The United States Treasury Department is expected to reduce the size of its upcoming auctions when it announces its funding plan for the coming quarter on November 1, the first step in lowering debt supply as the federal government moves past its emergency-level response to the coronavirus pandemic.
The move, which is well anticipated on Wall Street, will likely total an $800 billion cut in nominal auction sizes in the 2022 fiscal year compared with the 2021 fiscal year, according to estimates from NatWest. The majority of those cuts will come in securities with a 7-year duration or less, with a $2 billion per month cut in Treasury bonds with durations of 2, 3, and 5 years, and $3 billion per month cuts in 7, 10, and 20-year Treasuries, the bank estimates.
"After ramping up coupon issuance to fund pandemic spending, it is now time for Treasury to start reducing issuance sizes commensurate with more normal deficits," said Meghan Swiber, a rates strategist at Bank of America Global Research.
While the Treasury's expected plans to lower bond supply will increase demand for shorter-duration bonds and steepen the yield curve, the reduction in debt issuance may be short-lived given the likelihood of that Congress will pass a Democrat-led $1 trillion infrastructure bill and a $1.75 trillion bill to address climate measures and social initiatives, said Scott Kimball, co-head of U.S. fixed income at BMO Asset Management. L1N2RO0ZK
"From an issuance standpoint this is likely the calm before the storm," he said.
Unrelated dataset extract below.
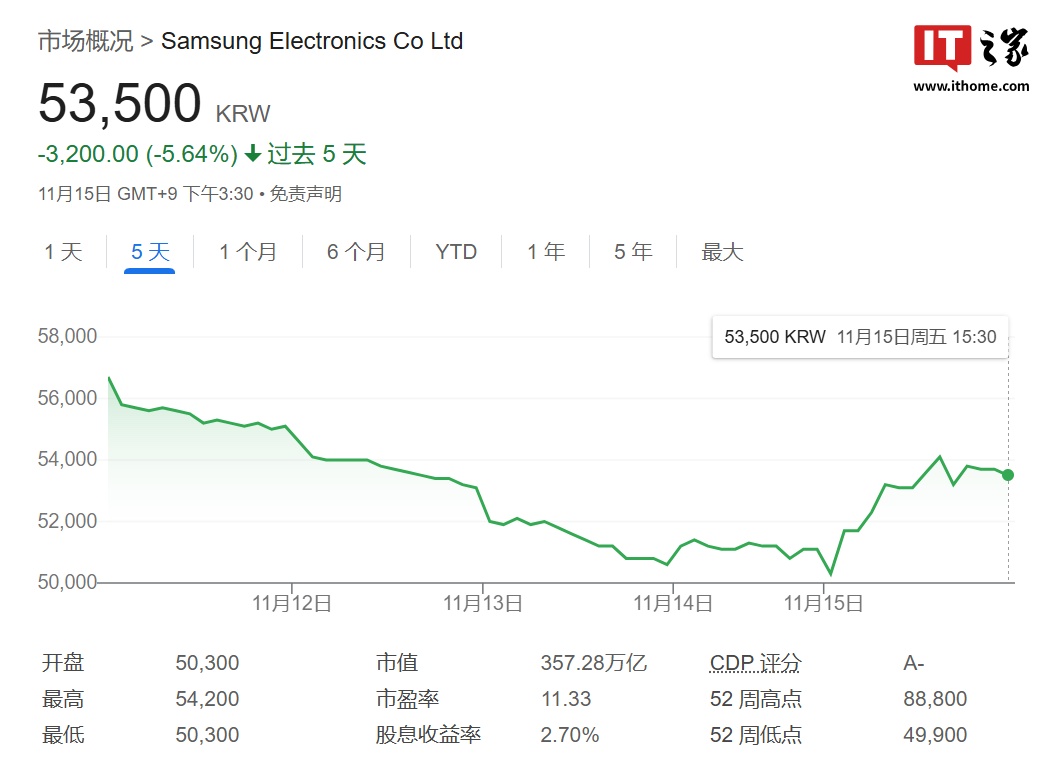Click the CDP 评分 label link

click(x=755, y=663)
The Treasury Department's funding plans will also likely reflect the unsettled question of the debt ceiling, which constrains the U.S. government's borrowing limit, said Gennadiy Goldberg, senior rates strategist at TD Securities.
President Joe Biden signed legislation to increase the limit by $480 billion in mid-October, a short-term measure that pushed back the date by which the federal government is expected to exhaust its borrowing power to December 3.
"Despite the short-term debt ceiling increase, the Treasury is likely to remain heavily constrained by the ceiling. We look for bill supply to remain limited near-term but to ramp up after the ceiling is raised or suspended," by December 3, Goldberg noted.